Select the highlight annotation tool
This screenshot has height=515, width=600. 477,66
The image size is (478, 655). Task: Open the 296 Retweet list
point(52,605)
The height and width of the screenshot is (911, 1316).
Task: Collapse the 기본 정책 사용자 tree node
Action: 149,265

○ ○ ○ ○ ○

> **EXERCISE PROMPT**: All of the material above should be transcribed exactly, with no line omitted.

> **WRITTEN ANSWER**:
Select the highlight annotation tool
This screenshot has height=515, width=600. 477,66
The image size is (478, 655). Task: Open the 296 Retweet list
point(52,605)
The height and width of the screenshot is (911, 1316).
Task: Collapse the 기본 정책 사용자 tree node
Action: 149,265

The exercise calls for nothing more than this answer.